Non c’è dubbio infatti che il dibattito sull’intelligenza artificiale debba tenere in adeguata considerazione l’aspetto più propriamente etico, come sottolineato dall’ex vicepresidente della commissione difesa della Camera Rosa Calipari: se è vero infatti che l’IA è destinata a modificare globalmente e in tempi piuttosto rapidi la nostra società, non si può prescindere dalla considerazione che le tecnologie alla base della IA devono essere sviluppate in un’ottica di benessere funzionale agli esseri viventi e che l’innovazione tecnologica non può contrastare con i principi umani inviolabili e universalmente riconosciuti.
Anche la Brexit potrebbe avere delle ricadute sullo sviluppo della IA, per quanto riguarda il filone della ricerca, essendo quest’ultima concentrata proprio nel Regno Unito.
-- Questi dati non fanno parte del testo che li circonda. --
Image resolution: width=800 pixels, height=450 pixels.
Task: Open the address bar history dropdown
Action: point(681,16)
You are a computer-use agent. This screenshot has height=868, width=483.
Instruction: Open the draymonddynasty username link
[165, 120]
E’ quindi importante, secondo il direttore dell’ Oxford internet institute Luciano Floridi, cercare delle soluzioni per trattenere i ricercatori inglesi nel network europeo e far sì, allo stesso tempo che possa nascere una strategia collaborativa creando una partnership pubblico-privato con le grandi aziende che si occupano di ricerca e sviluppo.
Per quanto riguarda alcuni dei potenziali rischi collegati alla diffusione dell’ IA, il Prof. Marco Mayer, docente in conflict and peace building, ha affrontato il tema del c.d. contagio sociale – ovvero la capacità di trasmettere con più vie tecnologiche i messaggi di influenza – e della c.d. digital dependence, soprattutto per le nuove generazioni. A questo va aggiunto il pericolo di un controllo totale del lavoratore attraverso nuovi meccanismi tecnologici.
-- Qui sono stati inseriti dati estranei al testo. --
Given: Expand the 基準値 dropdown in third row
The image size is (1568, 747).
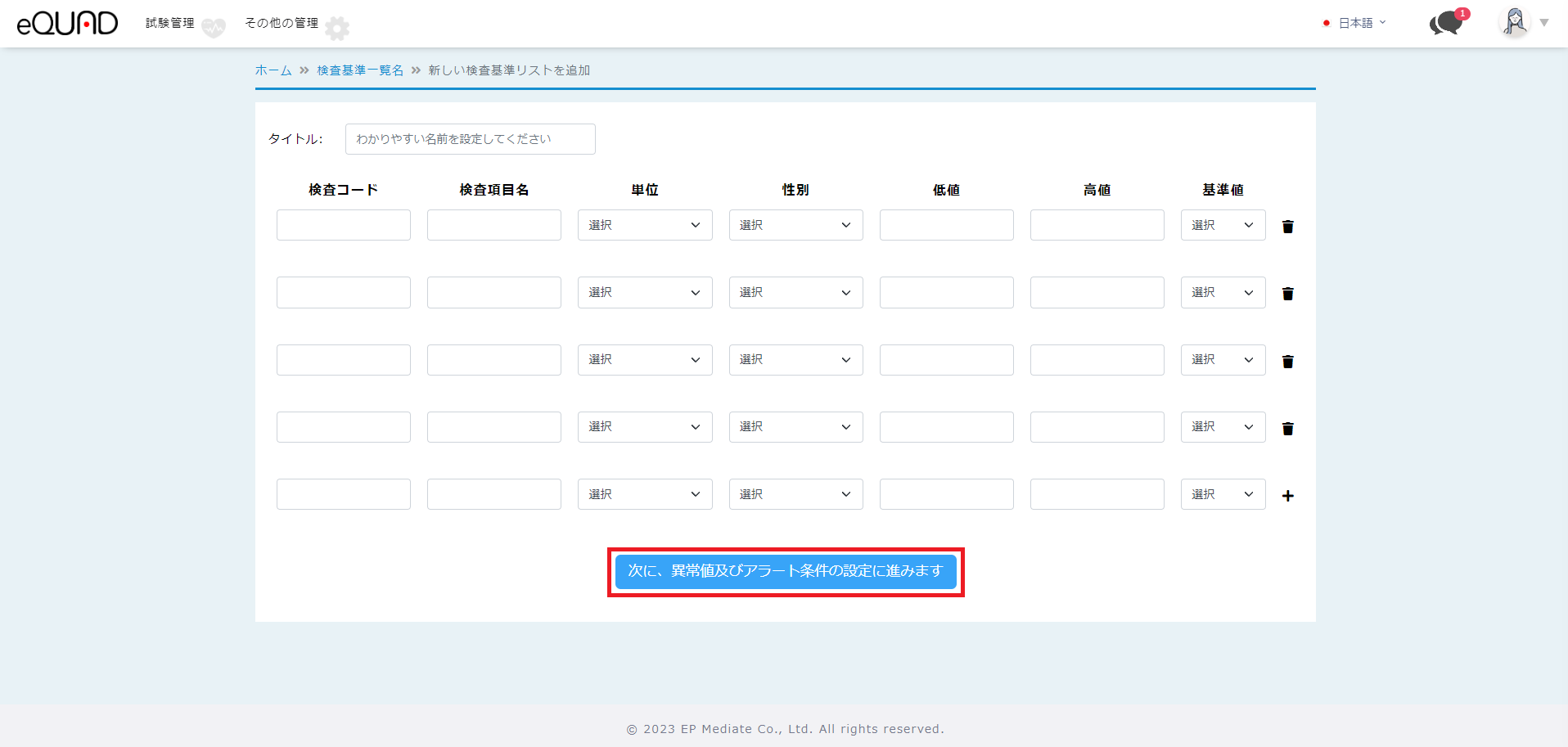Looking at the screenshot, I should (x=1222, y=360).
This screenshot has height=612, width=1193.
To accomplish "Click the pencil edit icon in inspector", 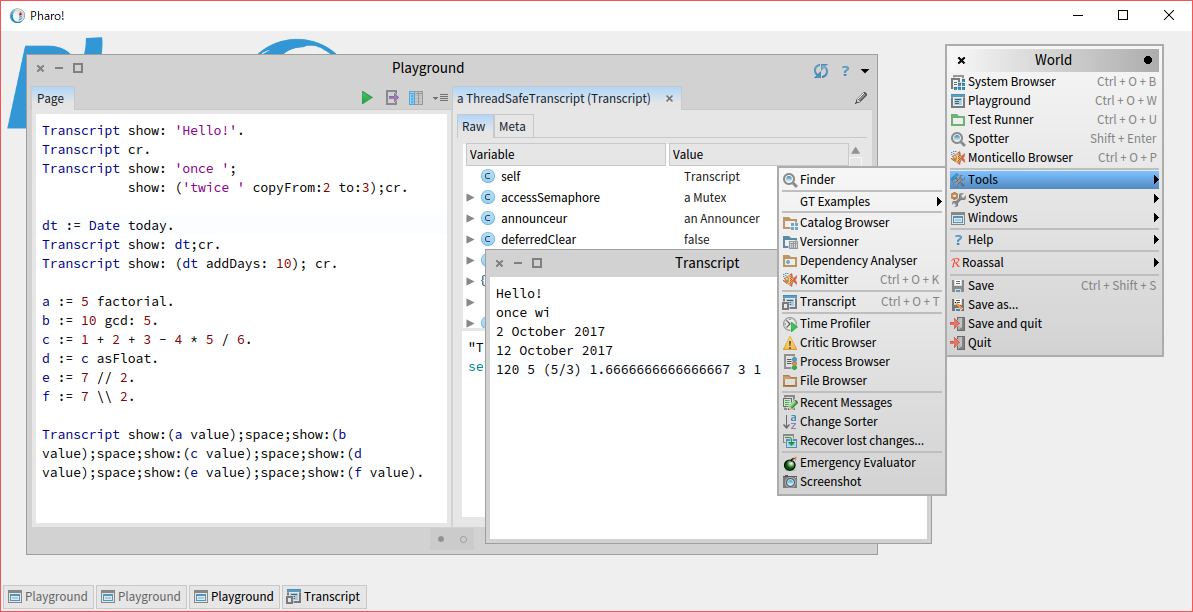I will pyautogui.click(x=861, y=98).
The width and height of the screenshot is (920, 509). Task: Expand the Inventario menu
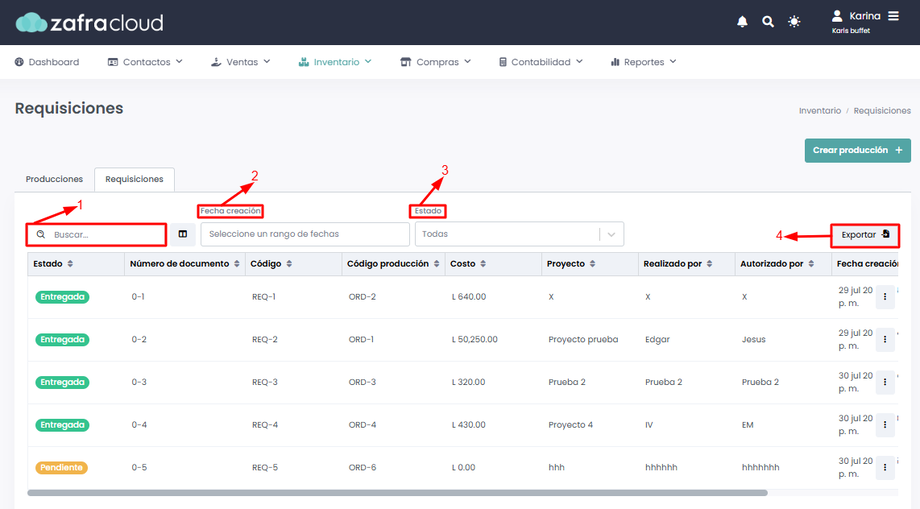click(335, 62)
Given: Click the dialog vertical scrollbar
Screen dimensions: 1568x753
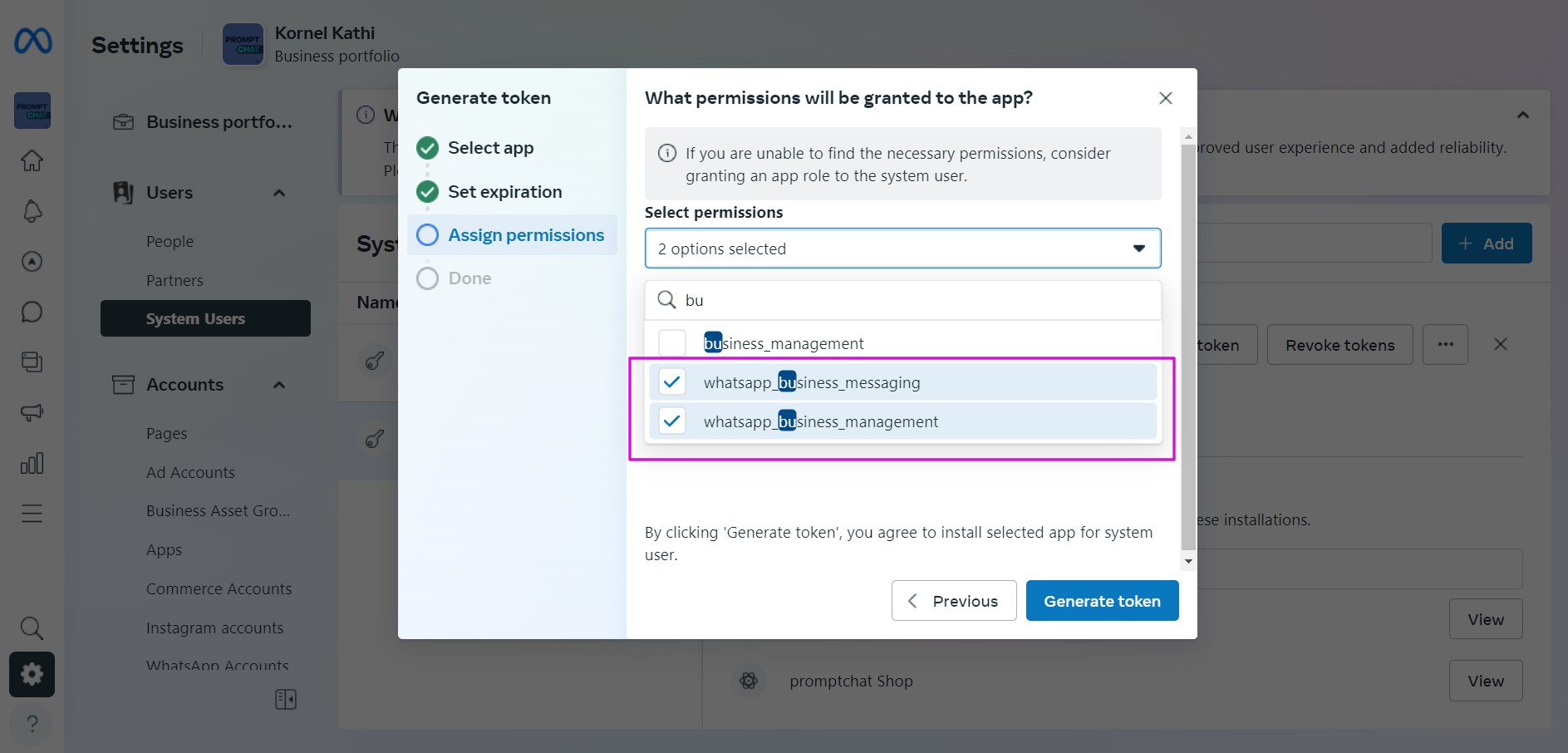Looking at the screenshot, I should tap(1188, 347).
In conclusione, se è vero quindi che la mente umana non ha bisogno solo di essere riempita di dati ed informazioni per far si che si accenda il genio dell’intelletto, la sfida della IA, come suggerito da Enrico Prati dell’ istituto di fotonica e nanotecnologie del Cnr nel suo ultimo intervento, non può prescindere dall’intelligenza umana e dalla funzione cruciale ricoperta dall’educazione, dalla formazione e dalla ricerca che vede l’uomo protagonista di un cambiamento globale.